Tour Boat Sinking Highlights the Need for Safety

Boat Captain Tony Susuico
Boat Captain Tony Susuico
Kewalo Basin Boater Dorothy Suchar
Kewalo Basin Boater Dorothy Suchar

(KHNL) - The sinking of the Kai Anela raises safety issues. When the boat sank, the 15 passengers aboard were tossed into the ocean without life jackets. Now the Coast Guard is reminding boaters to practice safety plans.

Some boaters tell us they find it hard to believe there was not enough time for the passengers to put on life jackets.

The crew of the Hi Flier doesn't leave Kewalo Basin without a safety briefing. Boat Captain Tony Susuico says, "Before we get started we have lifejackets for everybody. It's ok if you want life jackets, let me know. It's not required to wear them all the time on the boat but we do have them available for you."

Some find it shocking the 15 people from the Kai Anela were bobbing in the water without life vests.

Kewalo Basin Boater Dorothy Suchar fears, "Those people had no time. I can just imagine the panic as all of them were going in the water. The boat going down. You are playing with people's lives, children's lives. The pregnant woman. Anything could have happened, they could have all drowned. Luckily that other boat was there to save them."

Under state law, boaters are not required to wear life jackets. But Suchar says the law should be changed, "They should have had life vests when they went out. You do not know what is going to happen in the ocean. I have been out in the ocean. I've been out 50 miles and back. You don't know when things are gonna turn when things will change and they should have been prepared for anything."

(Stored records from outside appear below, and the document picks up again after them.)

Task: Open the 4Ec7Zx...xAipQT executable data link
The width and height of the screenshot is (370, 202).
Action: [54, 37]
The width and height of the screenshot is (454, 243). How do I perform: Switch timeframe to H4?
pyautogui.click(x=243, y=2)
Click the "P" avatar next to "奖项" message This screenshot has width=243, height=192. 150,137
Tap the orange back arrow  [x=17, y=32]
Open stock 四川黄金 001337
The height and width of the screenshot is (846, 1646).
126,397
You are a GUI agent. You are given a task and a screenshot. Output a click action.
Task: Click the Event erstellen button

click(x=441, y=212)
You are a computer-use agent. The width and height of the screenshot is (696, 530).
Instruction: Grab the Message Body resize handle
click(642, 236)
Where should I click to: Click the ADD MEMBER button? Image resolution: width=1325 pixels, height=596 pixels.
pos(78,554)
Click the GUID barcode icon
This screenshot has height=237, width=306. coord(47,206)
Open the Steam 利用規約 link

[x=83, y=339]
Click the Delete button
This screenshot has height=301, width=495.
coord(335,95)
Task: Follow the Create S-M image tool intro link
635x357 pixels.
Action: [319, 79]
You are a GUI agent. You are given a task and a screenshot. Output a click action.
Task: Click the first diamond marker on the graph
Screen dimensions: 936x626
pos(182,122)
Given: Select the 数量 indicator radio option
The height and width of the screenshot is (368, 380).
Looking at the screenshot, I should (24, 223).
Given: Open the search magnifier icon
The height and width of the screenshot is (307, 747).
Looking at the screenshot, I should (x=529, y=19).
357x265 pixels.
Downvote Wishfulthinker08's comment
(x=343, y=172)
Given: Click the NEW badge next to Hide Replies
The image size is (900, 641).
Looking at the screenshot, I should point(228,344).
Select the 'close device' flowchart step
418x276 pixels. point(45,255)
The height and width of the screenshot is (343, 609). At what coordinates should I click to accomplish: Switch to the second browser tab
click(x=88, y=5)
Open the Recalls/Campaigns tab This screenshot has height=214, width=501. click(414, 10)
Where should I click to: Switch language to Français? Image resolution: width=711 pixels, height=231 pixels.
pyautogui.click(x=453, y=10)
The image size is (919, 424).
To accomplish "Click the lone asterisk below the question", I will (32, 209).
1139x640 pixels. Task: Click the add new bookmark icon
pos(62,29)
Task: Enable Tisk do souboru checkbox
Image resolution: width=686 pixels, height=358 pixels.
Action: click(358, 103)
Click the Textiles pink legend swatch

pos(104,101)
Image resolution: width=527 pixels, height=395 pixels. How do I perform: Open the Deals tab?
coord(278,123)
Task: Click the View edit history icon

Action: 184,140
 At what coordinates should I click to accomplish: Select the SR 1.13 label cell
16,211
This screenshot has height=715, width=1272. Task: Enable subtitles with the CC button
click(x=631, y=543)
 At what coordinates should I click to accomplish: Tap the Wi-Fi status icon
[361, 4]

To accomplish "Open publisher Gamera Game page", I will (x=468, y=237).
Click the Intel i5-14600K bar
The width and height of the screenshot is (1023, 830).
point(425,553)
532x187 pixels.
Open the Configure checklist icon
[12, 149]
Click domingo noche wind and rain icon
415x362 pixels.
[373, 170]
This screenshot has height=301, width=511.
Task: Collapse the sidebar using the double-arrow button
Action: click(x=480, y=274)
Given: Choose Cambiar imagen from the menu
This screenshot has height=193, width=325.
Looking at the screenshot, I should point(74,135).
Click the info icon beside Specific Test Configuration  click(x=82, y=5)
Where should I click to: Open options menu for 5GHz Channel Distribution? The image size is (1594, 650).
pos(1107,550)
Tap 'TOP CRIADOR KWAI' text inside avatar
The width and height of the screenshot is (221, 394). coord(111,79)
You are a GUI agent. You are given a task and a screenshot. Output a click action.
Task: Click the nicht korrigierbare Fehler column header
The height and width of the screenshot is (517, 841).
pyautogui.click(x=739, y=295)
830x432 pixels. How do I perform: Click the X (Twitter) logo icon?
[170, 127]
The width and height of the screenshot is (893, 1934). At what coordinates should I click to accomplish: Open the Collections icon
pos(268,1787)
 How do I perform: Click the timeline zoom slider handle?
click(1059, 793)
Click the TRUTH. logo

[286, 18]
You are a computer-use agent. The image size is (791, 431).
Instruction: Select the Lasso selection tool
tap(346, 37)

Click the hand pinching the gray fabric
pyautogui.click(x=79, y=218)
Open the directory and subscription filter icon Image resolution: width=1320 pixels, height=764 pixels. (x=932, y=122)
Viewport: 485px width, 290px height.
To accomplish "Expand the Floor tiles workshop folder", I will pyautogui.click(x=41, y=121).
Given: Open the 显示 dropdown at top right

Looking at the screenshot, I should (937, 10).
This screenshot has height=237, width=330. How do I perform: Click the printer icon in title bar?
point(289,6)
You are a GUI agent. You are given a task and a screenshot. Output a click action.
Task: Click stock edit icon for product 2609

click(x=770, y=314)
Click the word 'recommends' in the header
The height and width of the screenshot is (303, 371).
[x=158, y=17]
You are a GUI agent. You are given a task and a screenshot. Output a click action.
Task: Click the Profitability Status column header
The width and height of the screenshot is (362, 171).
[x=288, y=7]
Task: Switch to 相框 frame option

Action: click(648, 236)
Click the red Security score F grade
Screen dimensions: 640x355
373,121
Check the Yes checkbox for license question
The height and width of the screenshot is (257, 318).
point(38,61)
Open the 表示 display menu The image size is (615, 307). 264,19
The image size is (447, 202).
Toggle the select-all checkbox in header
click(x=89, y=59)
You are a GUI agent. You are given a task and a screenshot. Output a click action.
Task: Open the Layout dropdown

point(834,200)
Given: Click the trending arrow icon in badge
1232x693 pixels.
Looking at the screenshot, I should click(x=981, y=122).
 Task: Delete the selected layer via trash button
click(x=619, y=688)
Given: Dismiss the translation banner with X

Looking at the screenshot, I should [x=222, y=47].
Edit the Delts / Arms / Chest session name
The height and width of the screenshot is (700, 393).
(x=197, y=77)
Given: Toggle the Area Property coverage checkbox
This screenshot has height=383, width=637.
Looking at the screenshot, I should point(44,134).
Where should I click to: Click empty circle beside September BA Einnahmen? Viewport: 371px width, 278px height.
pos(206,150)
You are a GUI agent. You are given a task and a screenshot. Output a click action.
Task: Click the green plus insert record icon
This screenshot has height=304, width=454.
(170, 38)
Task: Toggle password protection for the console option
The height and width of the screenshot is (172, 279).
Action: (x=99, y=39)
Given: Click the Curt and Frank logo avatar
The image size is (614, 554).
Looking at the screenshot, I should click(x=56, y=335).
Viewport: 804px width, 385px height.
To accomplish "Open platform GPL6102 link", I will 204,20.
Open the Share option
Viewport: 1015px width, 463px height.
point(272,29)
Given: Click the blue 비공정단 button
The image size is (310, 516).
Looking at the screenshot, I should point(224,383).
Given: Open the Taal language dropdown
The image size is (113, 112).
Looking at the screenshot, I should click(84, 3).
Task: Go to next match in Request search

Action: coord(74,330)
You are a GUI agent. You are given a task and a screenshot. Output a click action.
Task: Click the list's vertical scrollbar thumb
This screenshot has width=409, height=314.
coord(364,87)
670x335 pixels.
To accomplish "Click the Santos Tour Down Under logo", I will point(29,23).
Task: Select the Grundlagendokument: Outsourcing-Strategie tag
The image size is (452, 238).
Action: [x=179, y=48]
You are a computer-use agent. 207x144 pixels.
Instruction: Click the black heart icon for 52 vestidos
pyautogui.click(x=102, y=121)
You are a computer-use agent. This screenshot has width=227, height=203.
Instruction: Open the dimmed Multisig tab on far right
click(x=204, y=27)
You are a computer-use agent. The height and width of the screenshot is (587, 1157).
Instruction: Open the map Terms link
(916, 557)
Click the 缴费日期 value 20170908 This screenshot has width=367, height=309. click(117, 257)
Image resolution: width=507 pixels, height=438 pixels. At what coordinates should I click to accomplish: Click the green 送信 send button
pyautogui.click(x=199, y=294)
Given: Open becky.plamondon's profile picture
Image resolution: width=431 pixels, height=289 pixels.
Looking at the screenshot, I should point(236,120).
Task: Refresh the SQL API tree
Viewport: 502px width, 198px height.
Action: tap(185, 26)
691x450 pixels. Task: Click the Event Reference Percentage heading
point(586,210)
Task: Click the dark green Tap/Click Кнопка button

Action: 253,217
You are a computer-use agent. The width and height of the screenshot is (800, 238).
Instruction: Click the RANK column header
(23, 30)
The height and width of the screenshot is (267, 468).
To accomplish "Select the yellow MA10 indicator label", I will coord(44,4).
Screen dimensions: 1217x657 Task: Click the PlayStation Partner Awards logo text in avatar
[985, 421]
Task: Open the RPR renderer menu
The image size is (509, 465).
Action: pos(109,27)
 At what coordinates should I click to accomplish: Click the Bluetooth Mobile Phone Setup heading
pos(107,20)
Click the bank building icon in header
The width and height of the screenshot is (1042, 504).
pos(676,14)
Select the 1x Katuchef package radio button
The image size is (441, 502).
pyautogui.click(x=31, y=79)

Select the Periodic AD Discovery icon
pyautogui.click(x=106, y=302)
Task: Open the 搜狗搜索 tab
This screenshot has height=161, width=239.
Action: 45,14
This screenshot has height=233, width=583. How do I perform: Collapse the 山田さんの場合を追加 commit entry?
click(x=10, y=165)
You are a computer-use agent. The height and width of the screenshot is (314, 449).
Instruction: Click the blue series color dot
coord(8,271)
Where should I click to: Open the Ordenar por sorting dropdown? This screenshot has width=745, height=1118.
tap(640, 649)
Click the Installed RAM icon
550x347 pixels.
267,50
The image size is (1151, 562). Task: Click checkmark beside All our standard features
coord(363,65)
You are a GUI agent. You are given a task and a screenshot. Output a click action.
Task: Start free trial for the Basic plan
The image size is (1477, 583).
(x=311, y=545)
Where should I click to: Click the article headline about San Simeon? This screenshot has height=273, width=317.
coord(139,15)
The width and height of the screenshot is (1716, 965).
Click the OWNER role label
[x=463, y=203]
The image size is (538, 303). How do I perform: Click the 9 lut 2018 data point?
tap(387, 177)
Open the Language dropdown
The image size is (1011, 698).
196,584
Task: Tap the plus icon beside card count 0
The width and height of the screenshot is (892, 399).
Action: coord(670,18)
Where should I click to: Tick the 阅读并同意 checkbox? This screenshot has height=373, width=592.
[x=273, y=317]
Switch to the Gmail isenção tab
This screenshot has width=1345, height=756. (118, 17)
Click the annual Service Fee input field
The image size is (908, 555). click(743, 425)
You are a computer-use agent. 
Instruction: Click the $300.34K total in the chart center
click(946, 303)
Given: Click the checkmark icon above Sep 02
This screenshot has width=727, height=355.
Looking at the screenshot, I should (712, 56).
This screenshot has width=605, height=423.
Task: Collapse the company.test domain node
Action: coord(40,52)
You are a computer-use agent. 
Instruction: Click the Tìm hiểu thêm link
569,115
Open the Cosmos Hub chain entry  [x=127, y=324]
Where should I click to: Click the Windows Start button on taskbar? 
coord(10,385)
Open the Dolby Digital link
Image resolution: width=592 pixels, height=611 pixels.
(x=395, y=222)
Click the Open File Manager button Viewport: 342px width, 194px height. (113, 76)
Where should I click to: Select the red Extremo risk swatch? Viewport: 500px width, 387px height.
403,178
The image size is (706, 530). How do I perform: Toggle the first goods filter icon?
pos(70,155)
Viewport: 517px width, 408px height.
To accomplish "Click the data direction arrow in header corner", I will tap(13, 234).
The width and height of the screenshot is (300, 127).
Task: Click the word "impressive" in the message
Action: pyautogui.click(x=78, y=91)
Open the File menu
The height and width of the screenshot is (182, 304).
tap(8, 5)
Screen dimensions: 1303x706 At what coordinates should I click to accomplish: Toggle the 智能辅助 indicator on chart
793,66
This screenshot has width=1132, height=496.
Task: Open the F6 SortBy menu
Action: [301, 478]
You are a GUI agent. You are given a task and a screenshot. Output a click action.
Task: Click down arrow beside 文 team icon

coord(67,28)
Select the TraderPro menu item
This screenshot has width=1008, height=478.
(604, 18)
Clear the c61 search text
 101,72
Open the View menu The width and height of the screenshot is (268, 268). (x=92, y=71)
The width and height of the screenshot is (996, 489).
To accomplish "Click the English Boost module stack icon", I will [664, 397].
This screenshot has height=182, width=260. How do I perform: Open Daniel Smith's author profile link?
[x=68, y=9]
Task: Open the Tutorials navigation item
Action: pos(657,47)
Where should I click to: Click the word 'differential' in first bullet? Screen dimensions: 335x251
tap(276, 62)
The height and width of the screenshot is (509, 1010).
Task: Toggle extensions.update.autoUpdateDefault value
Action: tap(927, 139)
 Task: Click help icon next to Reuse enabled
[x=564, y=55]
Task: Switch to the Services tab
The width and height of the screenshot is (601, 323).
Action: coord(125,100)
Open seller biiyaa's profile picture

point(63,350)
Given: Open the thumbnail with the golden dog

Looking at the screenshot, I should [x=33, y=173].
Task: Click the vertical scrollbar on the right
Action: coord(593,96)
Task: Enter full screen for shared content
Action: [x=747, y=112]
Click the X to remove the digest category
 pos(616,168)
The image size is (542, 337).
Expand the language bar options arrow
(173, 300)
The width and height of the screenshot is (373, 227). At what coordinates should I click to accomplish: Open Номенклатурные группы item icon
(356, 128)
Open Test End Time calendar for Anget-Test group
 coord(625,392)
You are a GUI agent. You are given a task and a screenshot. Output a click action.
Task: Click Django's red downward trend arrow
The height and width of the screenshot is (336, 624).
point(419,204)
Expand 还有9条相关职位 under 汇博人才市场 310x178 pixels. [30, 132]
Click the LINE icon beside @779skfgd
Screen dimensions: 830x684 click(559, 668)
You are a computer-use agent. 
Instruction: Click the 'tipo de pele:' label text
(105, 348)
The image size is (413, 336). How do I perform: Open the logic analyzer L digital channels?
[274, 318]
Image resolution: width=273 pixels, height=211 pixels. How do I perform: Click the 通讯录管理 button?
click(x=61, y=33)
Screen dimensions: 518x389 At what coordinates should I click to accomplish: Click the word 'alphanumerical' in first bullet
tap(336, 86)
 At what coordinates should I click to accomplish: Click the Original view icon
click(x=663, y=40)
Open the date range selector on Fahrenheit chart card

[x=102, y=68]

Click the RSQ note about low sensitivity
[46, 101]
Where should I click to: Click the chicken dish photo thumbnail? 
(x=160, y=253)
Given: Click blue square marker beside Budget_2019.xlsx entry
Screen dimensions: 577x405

Coast Guard Petty Officer Luke Clayton says this incident should spark safety awareness, "It's always good to have a safety plan on any boat. If your boat sinks what you would do? That way if everyone was used to it, they can get off the boat right away. If there are safety rafts, know how to use them and proper equipment like life jacket."

Susuico adds, "The number one important thing for us is safety."

Susuico says his crew practices, "Every month we have a man-overboard drill. We go through equipment and it's inspected by the Coast Guard and we re-inspect it."

Those on the Hi Flier take off, confident they'll have a safe trip.